What Is Sleep Apnoea?
Obstructive sleep apnoea (OSA) is a condition in which the upper airway repeatedly collapses during sleep, causing breathing to stop and restart. These episodes which may occur dozens or hundreds of times per night prevent restorative sleep and place significant strain on the cardiovascular system. OSA is strongly associated with hypertension, atrial fibrillation, type 2 diabetes and increased cardiovascular risk. Despite this, many patients remain undiagnosed for years, attributing their symptoms to poor sleep habits, stress or ageing. Accurate diagnosis and timely treatment can be transformative for both quality of life and long-term health outcomes.
Symptoms May Include
- Loud snoring
- Excessive daytime sleepiness
- Excessive daytime sleepiness
- Morning headaches
- Difficulty concentrating
- Mood changes or irritability
- Unrefreshing sleep
- Waking with a dry mouth or sore throat
- Frequent night-time urination
- Reduced libido
Diagnostic Assessment
Your consultation may include:
- Sleep history questionnaire and Epworth Sleepiness Scale
- Clinical examination of the upper airway and neck
- Home sleep study (portable polysomnography)

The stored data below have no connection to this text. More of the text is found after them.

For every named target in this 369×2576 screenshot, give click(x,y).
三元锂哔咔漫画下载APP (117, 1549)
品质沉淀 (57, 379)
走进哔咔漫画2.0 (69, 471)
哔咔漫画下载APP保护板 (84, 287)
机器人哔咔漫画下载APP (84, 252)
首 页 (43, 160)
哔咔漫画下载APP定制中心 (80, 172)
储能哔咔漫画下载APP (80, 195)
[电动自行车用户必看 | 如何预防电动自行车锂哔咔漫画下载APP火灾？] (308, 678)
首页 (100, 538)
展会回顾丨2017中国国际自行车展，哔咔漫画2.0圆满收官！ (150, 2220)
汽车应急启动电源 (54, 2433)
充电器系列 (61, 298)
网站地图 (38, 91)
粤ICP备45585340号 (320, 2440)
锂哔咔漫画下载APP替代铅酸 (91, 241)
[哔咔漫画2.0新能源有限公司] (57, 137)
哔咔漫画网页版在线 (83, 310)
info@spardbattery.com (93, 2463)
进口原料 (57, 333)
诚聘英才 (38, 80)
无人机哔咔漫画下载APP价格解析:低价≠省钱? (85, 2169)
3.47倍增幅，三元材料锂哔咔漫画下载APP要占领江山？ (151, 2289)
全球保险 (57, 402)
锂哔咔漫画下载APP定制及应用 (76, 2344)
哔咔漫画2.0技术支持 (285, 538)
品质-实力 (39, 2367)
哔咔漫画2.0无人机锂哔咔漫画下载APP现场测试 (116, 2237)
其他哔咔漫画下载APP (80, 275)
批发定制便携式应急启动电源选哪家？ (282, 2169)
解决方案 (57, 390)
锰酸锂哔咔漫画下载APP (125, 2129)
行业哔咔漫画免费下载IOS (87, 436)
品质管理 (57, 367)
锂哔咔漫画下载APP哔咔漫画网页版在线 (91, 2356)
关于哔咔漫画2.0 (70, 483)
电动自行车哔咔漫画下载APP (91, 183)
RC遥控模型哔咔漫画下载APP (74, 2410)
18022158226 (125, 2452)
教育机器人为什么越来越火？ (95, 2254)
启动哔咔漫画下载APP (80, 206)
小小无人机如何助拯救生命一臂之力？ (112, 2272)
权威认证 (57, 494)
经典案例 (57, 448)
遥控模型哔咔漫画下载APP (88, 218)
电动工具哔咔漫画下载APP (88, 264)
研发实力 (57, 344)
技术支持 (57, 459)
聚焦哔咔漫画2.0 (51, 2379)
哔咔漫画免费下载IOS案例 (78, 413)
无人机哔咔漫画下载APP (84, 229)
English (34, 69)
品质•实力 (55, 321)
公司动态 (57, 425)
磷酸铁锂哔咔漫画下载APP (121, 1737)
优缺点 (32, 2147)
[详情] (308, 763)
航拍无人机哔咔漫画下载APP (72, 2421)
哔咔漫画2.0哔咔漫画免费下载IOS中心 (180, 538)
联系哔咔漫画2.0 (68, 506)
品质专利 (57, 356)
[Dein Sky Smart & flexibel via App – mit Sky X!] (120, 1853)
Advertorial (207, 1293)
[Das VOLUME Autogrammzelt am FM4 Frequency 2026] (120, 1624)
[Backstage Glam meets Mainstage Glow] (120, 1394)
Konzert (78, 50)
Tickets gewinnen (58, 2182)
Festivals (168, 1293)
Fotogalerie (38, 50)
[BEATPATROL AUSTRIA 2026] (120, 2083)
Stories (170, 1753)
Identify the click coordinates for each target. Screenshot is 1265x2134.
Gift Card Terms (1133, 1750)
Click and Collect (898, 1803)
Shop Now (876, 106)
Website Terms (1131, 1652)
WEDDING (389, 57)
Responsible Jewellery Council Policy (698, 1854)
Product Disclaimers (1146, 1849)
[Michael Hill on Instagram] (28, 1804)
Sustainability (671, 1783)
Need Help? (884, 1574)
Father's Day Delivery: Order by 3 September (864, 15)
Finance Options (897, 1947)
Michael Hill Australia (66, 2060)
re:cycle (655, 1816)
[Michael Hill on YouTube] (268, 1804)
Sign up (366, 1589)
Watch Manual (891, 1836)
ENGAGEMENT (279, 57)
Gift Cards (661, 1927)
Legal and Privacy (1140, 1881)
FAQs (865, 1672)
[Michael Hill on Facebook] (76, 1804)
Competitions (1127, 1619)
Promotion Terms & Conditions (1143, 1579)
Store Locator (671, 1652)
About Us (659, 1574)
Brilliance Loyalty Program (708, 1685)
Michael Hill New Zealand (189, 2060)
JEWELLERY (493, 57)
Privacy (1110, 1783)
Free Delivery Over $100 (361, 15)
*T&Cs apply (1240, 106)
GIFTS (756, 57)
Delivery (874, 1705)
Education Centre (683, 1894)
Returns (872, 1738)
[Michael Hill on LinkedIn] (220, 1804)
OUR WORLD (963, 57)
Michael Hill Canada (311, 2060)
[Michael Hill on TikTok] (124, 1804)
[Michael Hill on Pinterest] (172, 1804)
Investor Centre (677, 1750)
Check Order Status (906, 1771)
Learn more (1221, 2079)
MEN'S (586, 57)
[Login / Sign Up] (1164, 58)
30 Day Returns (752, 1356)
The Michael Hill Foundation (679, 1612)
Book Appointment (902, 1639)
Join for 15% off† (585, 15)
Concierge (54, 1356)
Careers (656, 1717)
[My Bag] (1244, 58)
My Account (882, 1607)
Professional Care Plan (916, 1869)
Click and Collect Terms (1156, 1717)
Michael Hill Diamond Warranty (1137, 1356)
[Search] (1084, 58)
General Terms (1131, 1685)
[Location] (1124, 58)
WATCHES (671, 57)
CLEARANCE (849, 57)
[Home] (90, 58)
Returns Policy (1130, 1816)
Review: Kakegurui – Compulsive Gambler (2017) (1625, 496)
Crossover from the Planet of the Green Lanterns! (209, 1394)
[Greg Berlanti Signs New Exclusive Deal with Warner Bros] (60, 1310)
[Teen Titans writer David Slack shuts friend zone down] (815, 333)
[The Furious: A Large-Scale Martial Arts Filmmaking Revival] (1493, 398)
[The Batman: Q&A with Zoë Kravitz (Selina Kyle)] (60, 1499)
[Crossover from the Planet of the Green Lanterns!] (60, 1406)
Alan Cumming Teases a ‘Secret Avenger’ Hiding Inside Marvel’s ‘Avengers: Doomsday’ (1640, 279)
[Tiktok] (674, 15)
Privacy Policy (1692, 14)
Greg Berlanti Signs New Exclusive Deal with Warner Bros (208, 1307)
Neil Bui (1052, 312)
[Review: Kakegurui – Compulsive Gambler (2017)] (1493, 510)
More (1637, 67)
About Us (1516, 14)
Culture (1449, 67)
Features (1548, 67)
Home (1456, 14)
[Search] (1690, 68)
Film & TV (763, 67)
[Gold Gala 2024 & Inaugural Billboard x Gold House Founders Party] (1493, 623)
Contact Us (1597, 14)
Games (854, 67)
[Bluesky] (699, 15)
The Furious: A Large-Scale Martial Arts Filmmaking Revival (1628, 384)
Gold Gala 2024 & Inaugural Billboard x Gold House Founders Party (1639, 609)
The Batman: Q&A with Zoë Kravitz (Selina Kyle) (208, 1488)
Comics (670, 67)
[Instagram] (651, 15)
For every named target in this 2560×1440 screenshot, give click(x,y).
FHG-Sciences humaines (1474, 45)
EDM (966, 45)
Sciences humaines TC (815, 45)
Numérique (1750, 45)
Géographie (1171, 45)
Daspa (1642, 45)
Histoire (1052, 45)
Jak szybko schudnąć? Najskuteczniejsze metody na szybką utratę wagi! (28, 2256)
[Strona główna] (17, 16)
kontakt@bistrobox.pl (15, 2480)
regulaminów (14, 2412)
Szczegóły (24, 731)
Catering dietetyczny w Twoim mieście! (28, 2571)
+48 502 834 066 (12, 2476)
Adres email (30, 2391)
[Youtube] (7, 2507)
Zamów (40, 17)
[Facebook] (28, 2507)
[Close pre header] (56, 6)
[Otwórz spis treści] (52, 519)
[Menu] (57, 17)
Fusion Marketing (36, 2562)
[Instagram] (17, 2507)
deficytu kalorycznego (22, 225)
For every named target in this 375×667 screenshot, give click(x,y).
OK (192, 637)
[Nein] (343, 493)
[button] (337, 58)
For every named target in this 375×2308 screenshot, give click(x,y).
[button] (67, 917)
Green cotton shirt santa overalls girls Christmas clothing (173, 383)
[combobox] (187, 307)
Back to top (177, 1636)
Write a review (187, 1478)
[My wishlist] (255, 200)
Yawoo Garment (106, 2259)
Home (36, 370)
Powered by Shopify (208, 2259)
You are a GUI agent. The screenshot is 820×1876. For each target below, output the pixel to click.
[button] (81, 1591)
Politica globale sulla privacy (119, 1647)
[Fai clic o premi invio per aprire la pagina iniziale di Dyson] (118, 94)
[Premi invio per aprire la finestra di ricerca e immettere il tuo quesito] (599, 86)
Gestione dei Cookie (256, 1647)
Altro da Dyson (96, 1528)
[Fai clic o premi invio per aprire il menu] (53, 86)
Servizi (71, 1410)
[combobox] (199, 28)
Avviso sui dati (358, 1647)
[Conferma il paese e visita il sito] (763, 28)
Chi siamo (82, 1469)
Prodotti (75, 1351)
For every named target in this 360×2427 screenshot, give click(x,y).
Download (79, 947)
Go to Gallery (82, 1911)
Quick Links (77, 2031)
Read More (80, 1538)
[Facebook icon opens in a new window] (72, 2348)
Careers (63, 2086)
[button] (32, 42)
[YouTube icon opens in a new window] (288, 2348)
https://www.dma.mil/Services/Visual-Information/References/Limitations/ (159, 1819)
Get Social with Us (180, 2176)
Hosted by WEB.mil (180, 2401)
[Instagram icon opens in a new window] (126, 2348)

- Assessment of cardiovascular risk factors
- Overnight oximetry where appropriate
- Spirometry and lung function assessment
- BMI and lifestyle review
- Referral for in-laboratory sleep study if clinically indicated
Treatment Approach
Treatment plans are personalised based on the underlying cause and severity and may include:
- CPAP (Continuous Positive Airway Pressure) therapy
- CPAP titration and ongoing optimisation
- Lifestyle modification advice (weight management, sleep position, alcohol reduction)
- Mandibular advancement device referral
- Positional therapy where appropriate
- Treatment of nasal obstruction contributing to OSA
- Cardiovascular risk management
- Regular follow-up and monitoring of treatment response
Why Early Assessment Matters
Untreated sleep apnoea significantly increases the risk of hypertension, heart disease, stroke and type 2 diabetes. Early treatment improves sleep quality, daytime function and long-term cardiovascular health and for many patients, the improvement in daily energy and concentration is felt within the first weeks of therapy.